Précis: The taxpayer deducted operating losses from “a vacation rental home, owned by the Appellant’s mother but rented by the Appellant, located in Tulameen, British Columbia. The amounts of claimed losses in issue were $28,938.34 in 2013 and $25,903.43 in 2014.” [Para. 1]. The taxpayer was self-represented. The Court found that the taxpayer’s predominant purpose was to earn a profit from the rental property and accordingly allowed him to deduct the losses in full. There was no order as to costs since this was an informal procedure appeal.
Decision: In a nutshell, the Court found the taxpayer’s evidence credible and persuasive:
 The Appellant argues that from 2013, when he entered into a verbal contract to rent his mother’s home, until 2015, when the business was no longer viable, the Appellant did all he could to create and run a viable active business. In addition to the repairs and upgrades he carried out, he listed the property on a local Tulameen website for people seeking rentals (as part of his marketing campaign he named the home Buckhorn). He also advertised on Facebook, and in Canada 411. He made rent payments to his mother by covering the mortgage, interest and all ongoing expenses of the home.

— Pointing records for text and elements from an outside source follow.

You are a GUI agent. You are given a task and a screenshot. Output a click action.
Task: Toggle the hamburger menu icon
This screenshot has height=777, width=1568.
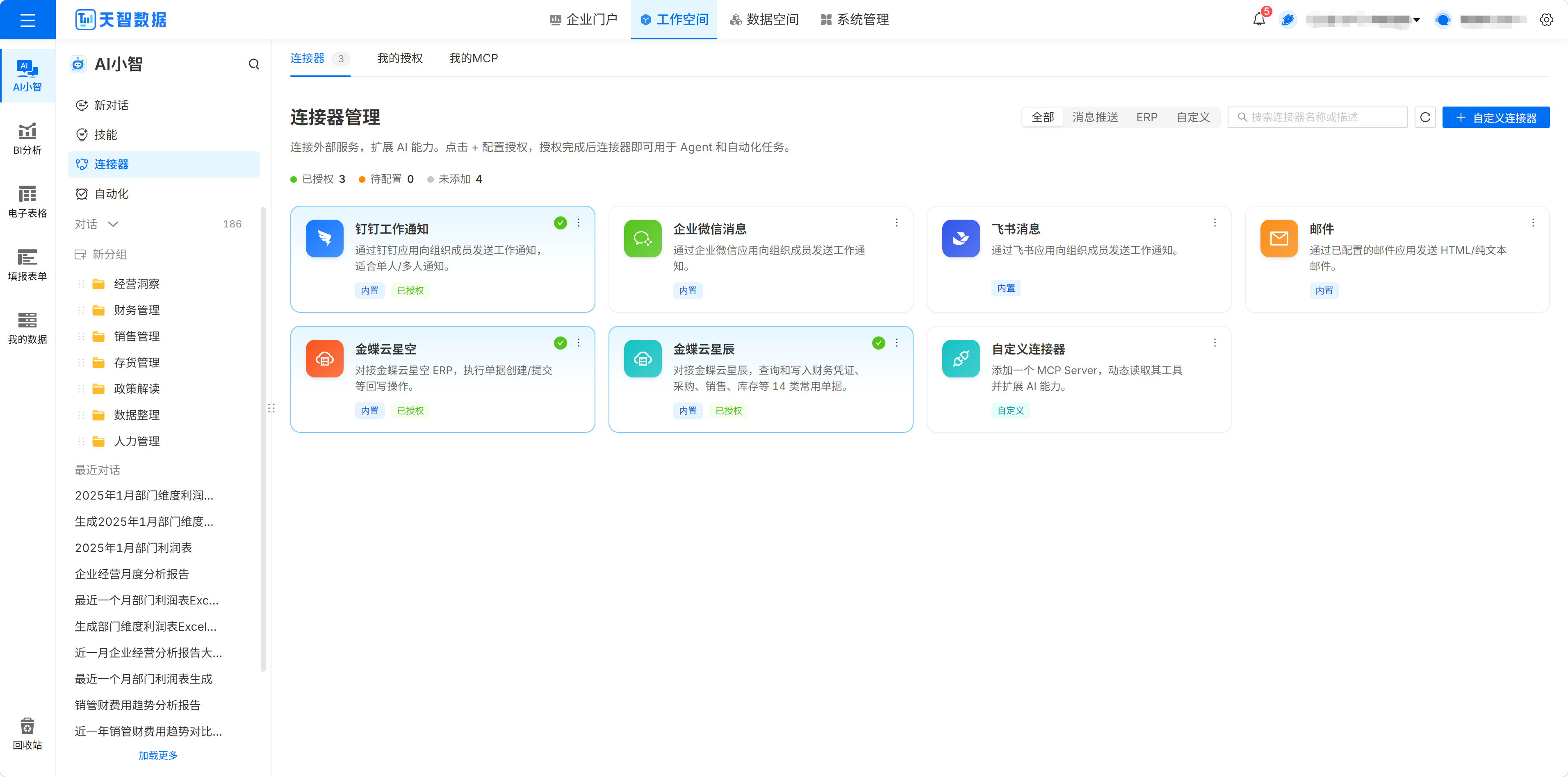(x=27, y=20)
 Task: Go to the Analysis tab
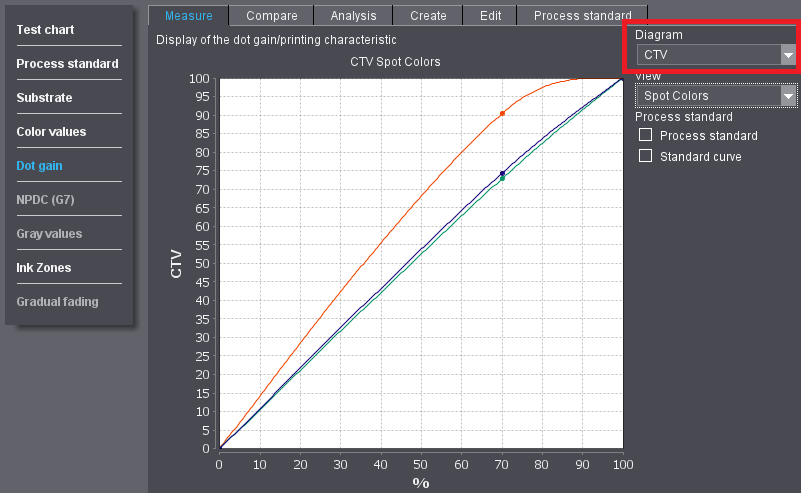353,15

 On the revenue side, the Appellant set up a Pay Pal account to collect rental payments. He collected some rent while he was still fixing up the property. These amounted to approximately $1925 in 2013 and $3567 in 2014. He hired cleaners each time the property was rented.

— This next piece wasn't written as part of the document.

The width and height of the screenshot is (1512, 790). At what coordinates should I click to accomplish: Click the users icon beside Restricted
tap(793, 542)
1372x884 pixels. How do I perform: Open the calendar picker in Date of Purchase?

 Going forward, after all renovations were completed on the property, the Appellant hoped the he could charge $200 per night for the whole property, or $125 a night for the upstairs (3 beds) and/or $125 per night for the downstairs. Based on his calculations, if he could rent out the property for two weeks a month he would cover all expenses and have a small profit. Tulameen is a year round vacation destination. He hoped to reach profitability by year three. I accept that this was a reasonable belief held by the Appellant.
 Other factors I considered were as follows. The Appellant only stayed in the property when he was working on it. He did have a business number with CRA for the rental business. Finally he did not purchase commercial insurance on the property, but instead left it insured as residential. He testified that he was willing to accept the risk of doing so.
 All these factors convince me that the Appellant’s predominant intention with respect to the property was to earn a profit. The Appeal is allowed in its entirety.
Thus the Court allowed the taxpayer to deduct the losses in full. There was no order as to costs since this was an informal procedure appeal.